TF-IDF (Term Frequency-Inverse Document Frequency) is commonly used in natural language processing to extract important words. The idea behind the statistic is that a word is important if it occurs frequently in a particular document but not frequently in the corpus of documents the document came from.
The term-frequency (TF) of a word in a document is the probability of selecting that word at random from the document, i.e. the number of times the word appears in the document divided by the total number of words in the document.
Inverse document frequency (IDF) is not quite what the name implies. You might reasonably assume that inverse document frequency is the inverse (i.e. reciprocal) of document frequency, where document frequency is the proportion of documents containing the word. Or in other words, the reciprocal of the probability of selecting a document at random containing the word.
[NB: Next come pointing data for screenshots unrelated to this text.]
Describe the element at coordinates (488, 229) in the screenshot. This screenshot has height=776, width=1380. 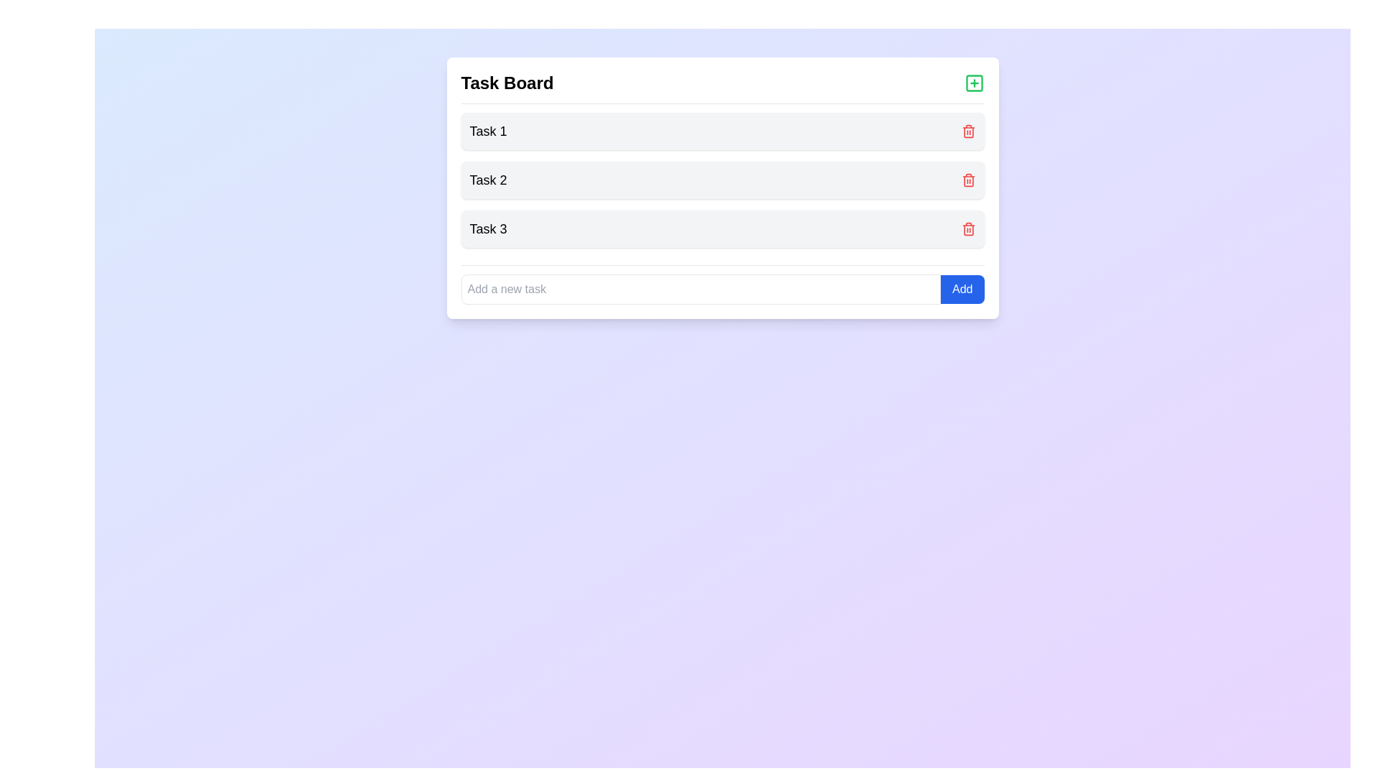
I see `text label displaying 'Task 3', which is styled with a bold, larger font and located in the third task block of the task board` at that location.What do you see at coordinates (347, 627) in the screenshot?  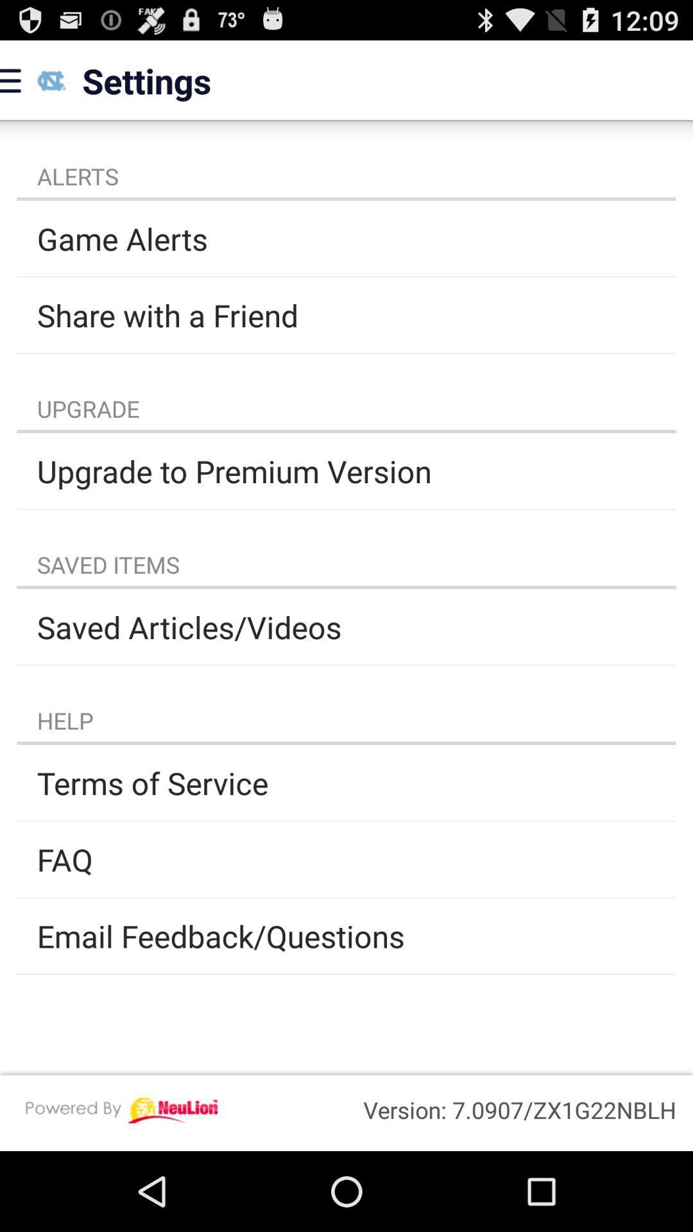 I see `the saved articles/videos icon` at bounding box center [347, 627].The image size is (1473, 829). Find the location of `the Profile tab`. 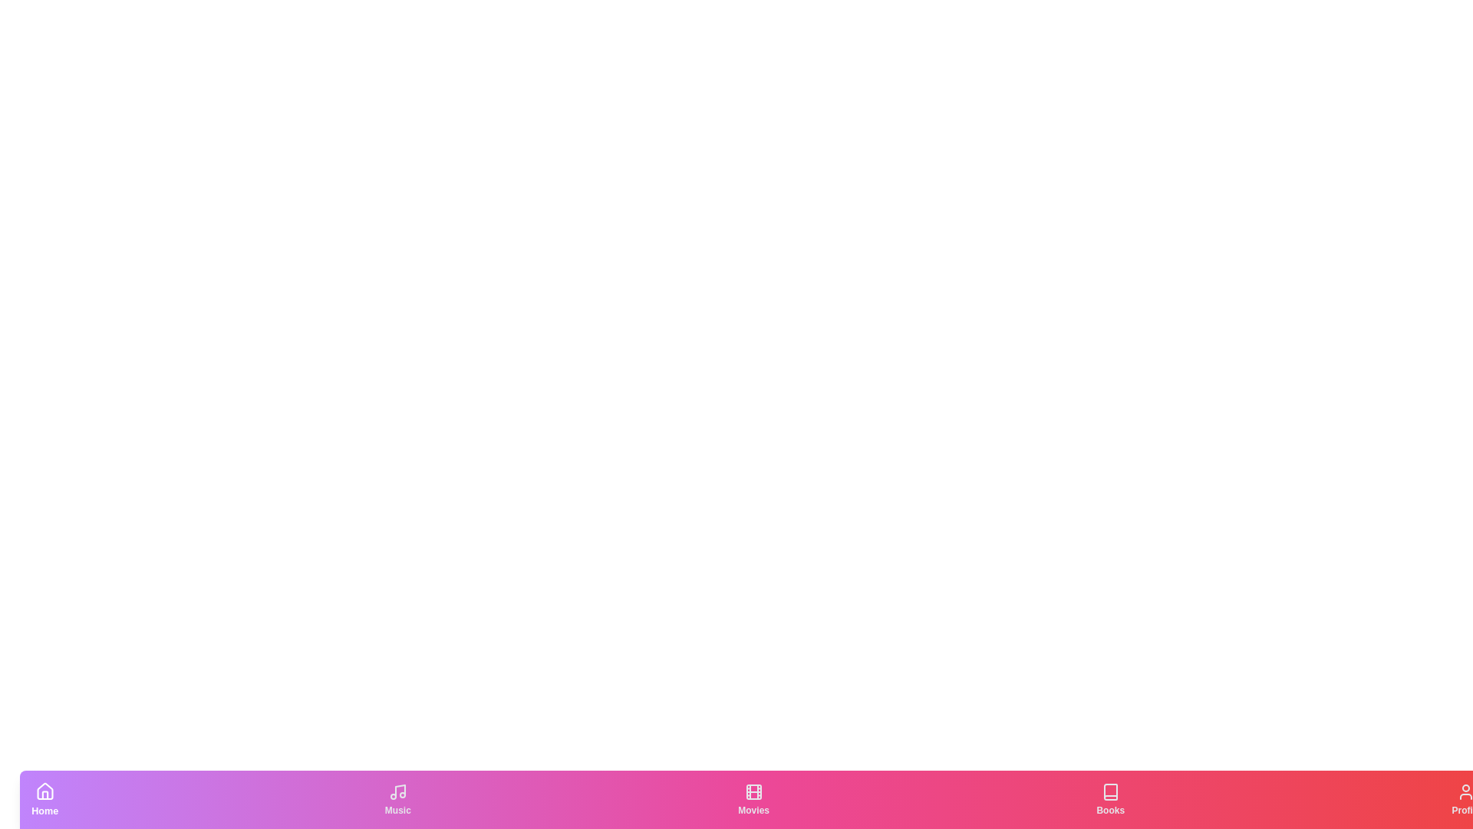

the Profile tab is located at coordinates (1465, 798).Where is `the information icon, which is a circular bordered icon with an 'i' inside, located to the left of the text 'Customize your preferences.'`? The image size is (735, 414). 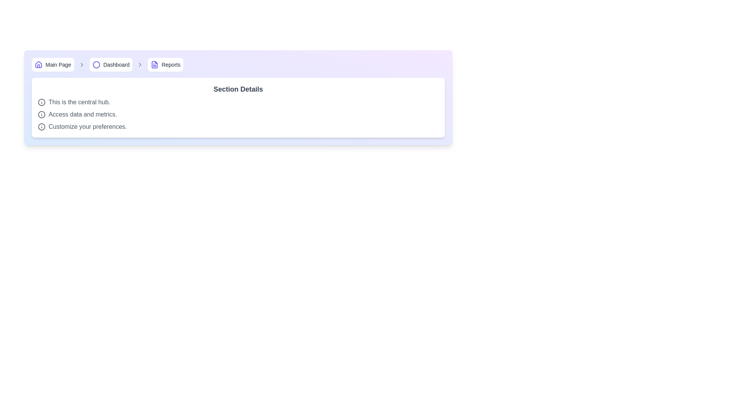
the information icon, which is a circular bordered icon with an 'i' inside, located to the left of the text 'Customize your preferences.' is located at coordinates (41, 126).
That’s almost right, except you take the logarithm.
TF-IDF for a word and a document is the product of TF and IDF for that word and document. You could say
TF-IDF = TF * IDF
where the “-” on the left side is a hyphen, not a minus sign.
To try this out, let’s look at the King James Bible. The text is readily available, for example from Project Gutenberg, and it divides into 66 documents (books).
Note that if a word appears in every document, in our case every book of the Bible, then IDF = log(1) = 0. This means that common words like “the” and “and” that appear in every book get a zero score.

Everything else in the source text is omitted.